Scrotums sliced, bleeding,
slack where testicles would be.
(No one buys whole-male pork.)

We were there, my brother tells me later.
We had to hold the pigs down.

We girls in the house ironing,
canning pears, studying.

Poet Susan Braley (photo: Hélène Cyr)

Susan Braley lives in Victoria, BC on the traditional territory of the Lekwungen People, known today as the Songhees and Esquimalt Nations. Her debut poetry collection is entitled Tilling the Darkness (Caitlin Press, 2023). Her poetry appears in Best Canadian Poetry 2023, and in literary journals such as Antigonish Review, Arc Poetry Magazine, Canadian Women’s Studies, CV2, The Literary Review of Canada, The New Quarterly, Prairie Fire, and Room.  


Unpacking “Held Down”
“Held Down,” is seen through the perceptions of the young daughter of a farming family, scenes that ordinarily, she would not have witnessed. She doesn’t want to “go into that barn muck” with its ammoniac stink and is only there to inquire about a misplaced knife. Her voice is quiet, observant. The clarity and plainness of her words bring us the sounds, smells, and textures of the pig barn and its coarse realities. This poem is one of many that look unblinkingly at the necessary harshness of a life in which barns burn, babies die, animals are slaughtered. Children learn early the chores and skills required for field and barn, or for kitchen and cradle. 

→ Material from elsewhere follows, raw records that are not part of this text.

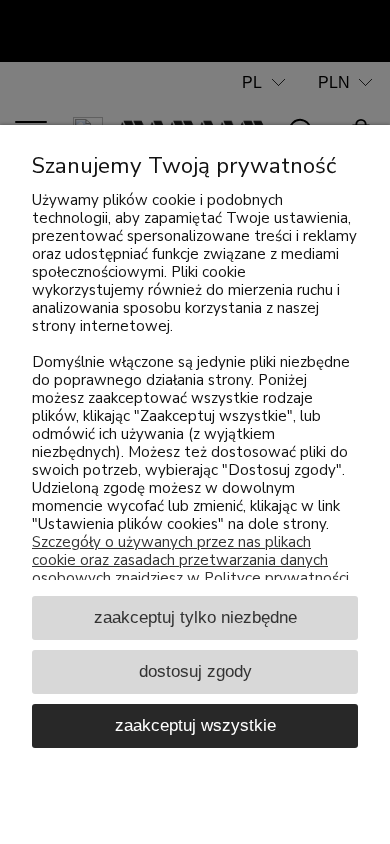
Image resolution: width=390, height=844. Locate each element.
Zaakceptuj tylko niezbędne (195, 617)
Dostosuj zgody (195, 671)
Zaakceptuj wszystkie (195, 725)
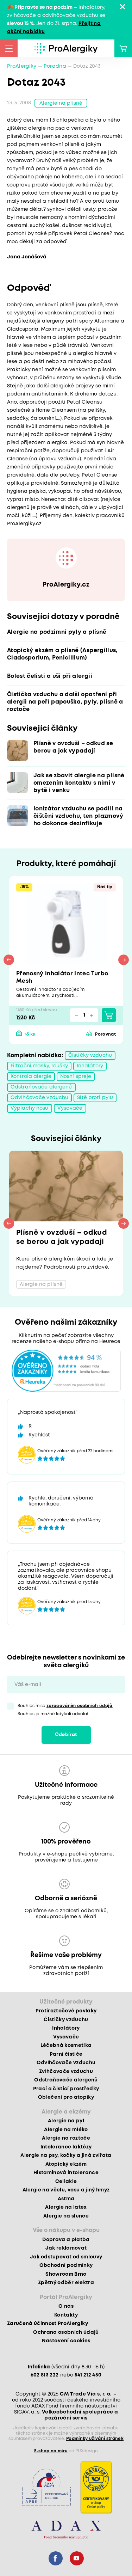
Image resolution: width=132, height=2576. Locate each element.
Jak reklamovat (66, 2248)
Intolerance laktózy (66, 2147)
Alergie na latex (66, 2207)
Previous (9, 960)
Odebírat (66, 1735)
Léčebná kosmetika (66, 2045)
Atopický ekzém (66, 2164)
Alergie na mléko (66, 2130)
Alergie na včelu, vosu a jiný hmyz (66, 2190)
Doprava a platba (65, 2240)
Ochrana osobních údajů (66, 2332)
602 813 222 (45, 2375)
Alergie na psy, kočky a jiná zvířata (65, 2155)
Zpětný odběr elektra (66, 2283)
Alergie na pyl (66, 2121)
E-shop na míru (51, 2451)
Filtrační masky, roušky (39, 1066)
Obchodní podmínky (66, 2265)
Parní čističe (66, 2054)
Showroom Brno (65, 2274)
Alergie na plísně (60, 103)
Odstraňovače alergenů (41, 1087)
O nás (66, 2306)
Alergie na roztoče (66, 2138)
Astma (66, 2199)
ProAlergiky (22, 66)
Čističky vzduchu (90, 1055)
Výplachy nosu (30, 1108)
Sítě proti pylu (95, 1098)
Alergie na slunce (66, 2216)
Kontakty (66, 2315)
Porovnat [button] (105, 1034)
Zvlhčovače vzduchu (66, 2071)
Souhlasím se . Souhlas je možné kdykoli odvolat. (66, 1710)
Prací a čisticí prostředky (66, 2089)
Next (123, 960)
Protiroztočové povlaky (66, 2011)
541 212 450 (88, 2375)
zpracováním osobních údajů (79, 1706)
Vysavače (70, 1108)
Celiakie (66, 2181)
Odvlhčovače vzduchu (39, 1098)
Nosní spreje (75, 1076)
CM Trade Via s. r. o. (86, 2394)
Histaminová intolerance (66, 2173)
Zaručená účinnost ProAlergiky (47, 2324)
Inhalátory (90, 1066)
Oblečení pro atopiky (66, 2097)
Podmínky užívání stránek (95, 2439)
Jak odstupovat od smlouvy (66, 2257)
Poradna (55, 66)
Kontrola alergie (31, 1076)
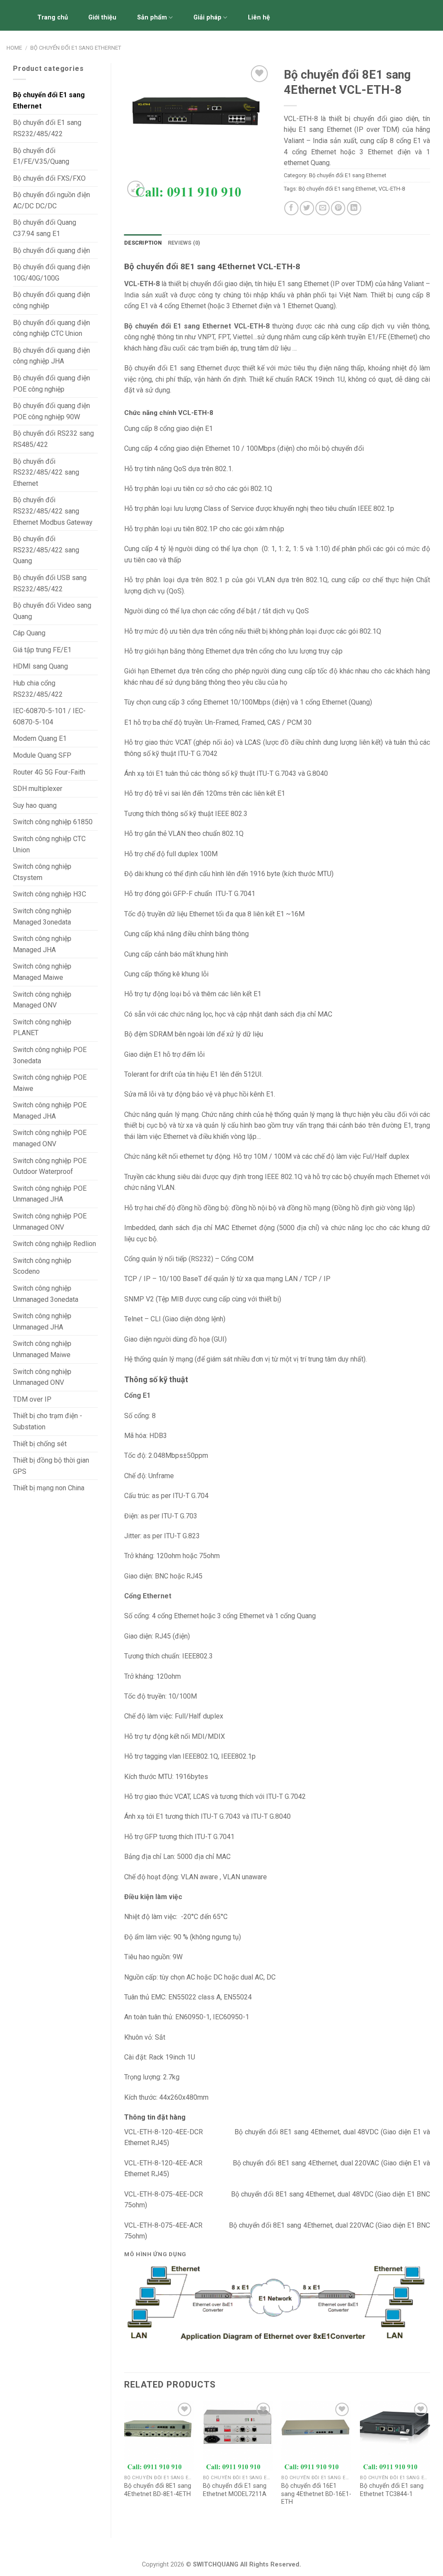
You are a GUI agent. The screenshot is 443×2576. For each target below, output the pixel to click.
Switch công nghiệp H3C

Strictly gendered issues usually evoke the drudgery of women’s work, but here we see that male power also has its costs. Even the girl’s uncle “slumps….face white as salt” from the violence of the pigs’ mass castration. Her young brothers accept their role but seem traumatized: “we had to hold the pigs down.” This is their lot and their future.

The wounded pigs mill about, shocked into silence. The father “scrubs his hands hard.” Hand scrubbing, a powerful metaphor from Pontius Pilate to Lady Macbeth, evokes blood guilt. Those of us who enjoy our barbeque ribs are forced to see the plain truth of how these ribs arrive on our plates.

The speaker’s careful understatement leaves readers to fill in the gaps. The laconic acceptance of a life in which pain, death, and restricted opportunity are a given, is startling. Even the simple title, “Held Down,” offers a layered understanding of the poem.  Imagine how differently we might have read a poem titled “Pig Barn” or “Farm Chores.”

So, what is being held down? The pigs, of course. But all are held down by the harsh realities of their lives. As for the girls, a life of domestic servitude ironing and canning peaches? But Braley gives us an ending that is delightfully subversive; the girls are also “studying.” Perhaps they will not be held down. Braley’s girls are upsetting the applecart; her poems are indeed “tilling the darkness.”